◆ **EXERCISE GOAL**
The required output is the lines below from the line containing "Task: Click the description" to the line containing "Given: Click the", inclusive, retyped exactly. No other lines belong in it.

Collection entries
-----
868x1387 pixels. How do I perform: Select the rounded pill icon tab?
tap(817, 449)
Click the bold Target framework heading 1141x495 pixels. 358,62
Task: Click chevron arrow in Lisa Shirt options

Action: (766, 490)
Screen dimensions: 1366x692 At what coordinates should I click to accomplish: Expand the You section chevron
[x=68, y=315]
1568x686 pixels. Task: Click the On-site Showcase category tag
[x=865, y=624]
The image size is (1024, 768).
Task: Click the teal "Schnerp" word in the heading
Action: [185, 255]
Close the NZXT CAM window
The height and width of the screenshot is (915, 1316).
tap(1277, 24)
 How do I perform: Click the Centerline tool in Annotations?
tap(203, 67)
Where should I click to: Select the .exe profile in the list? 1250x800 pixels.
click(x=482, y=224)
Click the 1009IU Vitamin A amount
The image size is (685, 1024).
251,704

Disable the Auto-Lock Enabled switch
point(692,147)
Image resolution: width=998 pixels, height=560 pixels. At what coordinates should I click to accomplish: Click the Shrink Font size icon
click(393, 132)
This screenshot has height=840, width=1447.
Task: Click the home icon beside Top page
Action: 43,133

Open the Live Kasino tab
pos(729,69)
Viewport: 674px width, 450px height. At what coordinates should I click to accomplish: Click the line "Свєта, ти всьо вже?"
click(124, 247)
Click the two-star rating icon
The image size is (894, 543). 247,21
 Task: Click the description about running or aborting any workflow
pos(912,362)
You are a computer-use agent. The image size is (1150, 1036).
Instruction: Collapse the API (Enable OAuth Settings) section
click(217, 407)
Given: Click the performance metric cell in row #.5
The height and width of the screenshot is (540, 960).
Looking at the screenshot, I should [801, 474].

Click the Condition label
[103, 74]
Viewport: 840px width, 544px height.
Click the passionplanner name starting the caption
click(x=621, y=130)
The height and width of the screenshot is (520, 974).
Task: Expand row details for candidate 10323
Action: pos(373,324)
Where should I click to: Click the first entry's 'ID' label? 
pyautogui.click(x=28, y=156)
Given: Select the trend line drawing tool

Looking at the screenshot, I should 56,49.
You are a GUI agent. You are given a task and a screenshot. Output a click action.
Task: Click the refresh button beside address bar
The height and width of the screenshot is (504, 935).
-----
◆ **RESULT OF THE TASK**
 Task: Click the description about running or aborting any workflow
pos(912,362)
You are a computer-use agent. The image size is (1150, 1036).
Instruction: Collapse the API (Enable OAuth Settings) section
click(217, 407)
Given: Click the performance metric cell in row #.5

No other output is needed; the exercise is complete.